Search the entries for the word "computer" and pull out each line that has it.

[Source data]
----

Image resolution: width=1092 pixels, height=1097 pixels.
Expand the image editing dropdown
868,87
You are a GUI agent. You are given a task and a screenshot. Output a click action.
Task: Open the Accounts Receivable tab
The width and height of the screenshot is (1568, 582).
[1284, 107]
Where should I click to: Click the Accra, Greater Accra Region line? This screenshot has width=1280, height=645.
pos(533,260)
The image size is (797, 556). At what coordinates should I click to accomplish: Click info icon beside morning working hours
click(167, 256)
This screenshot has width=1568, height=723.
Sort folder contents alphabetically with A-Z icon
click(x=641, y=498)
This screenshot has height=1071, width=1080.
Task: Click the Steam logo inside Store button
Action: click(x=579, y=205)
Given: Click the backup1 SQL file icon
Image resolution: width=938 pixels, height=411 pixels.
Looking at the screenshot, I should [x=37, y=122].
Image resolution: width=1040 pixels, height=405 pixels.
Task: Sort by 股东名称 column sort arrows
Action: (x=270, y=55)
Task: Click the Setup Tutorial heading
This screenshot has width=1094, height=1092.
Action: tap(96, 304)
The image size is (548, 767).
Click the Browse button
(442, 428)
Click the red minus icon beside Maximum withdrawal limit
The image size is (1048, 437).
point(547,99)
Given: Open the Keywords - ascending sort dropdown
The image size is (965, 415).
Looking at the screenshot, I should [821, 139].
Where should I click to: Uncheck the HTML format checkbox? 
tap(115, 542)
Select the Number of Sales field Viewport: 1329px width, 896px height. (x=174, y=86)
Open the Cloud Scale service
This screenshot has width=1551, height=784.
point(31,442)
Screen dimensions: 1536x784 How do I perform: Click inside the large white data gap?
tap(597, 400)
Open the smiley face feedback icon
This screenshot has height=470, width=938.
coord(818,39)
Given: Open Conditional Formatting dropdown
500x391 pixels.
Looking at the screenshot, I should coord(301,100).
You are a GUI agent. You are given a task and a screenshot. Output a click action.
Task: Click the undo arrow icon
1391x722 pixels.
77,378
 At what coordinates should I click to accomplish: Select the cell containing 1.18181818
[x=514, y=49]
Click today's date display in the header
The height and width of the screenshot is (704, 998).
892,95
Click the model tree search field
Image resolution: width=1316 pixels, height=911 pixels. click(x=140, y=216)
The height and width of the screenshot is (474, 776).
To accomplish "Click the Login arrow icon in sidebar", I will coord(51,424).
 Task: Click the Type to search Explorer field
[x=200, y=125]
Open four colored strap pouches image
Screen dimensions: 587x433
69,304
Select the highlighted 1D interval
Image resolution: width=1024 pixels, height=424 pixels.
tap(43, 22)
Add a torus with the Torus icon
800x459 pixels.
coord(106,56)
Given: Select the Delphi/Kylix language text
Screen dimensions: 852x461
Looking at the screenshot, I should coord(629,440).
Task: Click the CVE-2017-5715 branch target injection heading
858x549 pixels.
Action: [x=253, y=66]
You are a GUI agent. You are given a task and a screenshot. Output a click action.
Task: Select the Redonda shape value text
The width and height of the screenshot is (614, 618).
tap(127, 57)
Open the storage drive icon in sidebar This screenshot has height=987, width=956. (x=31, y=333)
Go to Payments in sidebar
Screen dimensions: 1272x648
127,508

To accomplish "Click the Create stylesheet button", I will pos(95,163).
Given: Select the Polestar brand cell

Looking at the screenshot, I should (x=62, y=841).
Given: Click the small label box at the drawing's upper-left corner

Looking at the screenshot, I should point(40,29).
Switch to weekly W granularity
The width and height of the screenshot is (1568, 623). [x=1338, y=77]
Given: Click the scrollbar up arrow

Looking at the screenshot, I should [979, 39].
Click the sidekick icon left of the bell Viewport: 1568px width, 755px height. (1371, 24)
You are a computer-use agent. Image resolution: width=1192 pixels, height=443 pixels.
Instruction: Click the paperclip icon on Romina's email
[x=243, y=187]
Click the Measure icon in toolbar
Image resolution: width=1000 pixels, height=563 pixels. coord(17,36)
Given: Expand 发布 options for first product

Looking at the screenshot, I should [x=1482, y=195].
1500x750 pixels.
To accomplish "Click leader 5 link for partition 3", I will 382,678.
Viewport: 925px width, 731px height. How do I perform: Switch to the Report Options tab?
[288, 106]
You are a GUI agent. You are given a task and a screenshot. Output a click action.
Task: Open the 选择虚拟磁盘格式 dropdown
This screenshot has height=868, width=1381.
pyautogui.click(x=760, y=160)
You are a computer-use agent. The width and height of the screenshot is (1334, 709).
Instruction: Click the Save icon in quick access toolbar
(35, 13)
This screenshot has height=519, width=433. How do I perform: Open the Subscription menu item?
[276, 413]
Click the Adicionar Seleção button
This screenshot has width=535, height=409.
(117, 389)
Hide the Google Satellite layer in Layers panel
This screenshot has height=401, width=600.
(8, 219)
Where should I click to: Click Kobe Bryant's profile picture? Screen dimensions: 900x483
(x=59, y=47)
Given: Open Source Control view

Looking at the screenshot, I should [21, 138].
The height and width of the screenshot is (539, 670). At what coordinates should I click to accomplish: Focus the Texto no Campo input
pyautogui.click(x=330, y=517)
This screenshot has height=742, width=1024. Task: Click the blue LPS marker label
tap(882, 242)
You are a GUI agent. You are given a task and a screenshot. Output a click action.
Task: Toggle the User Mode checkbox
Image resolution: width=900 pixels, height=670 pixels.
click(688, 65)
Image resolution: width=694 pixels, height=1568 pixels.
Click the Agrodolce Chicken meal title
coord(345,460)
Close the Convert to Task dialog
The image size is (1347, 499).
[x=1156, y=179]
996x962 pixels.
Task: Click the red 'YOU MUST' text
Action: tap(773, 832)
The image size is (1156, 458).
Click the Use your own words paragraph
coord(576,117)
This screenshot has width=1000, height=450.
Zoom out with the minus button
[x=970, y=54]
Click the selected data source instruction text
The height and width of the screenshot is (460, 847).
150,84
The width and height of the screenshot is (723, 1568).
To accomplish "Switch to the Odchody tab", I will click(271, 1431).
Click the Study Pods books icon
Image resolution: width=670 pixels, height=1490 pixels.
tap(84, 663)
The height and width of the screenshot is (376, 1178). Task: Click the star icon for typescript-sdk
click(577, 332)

----

[Reply to the exercise]
You are a computer-use agent. Image resolution: width=1192 pixels, height=443 pixels.
You are a computer-use agent. The width and height of the screenshot is (1334, 709).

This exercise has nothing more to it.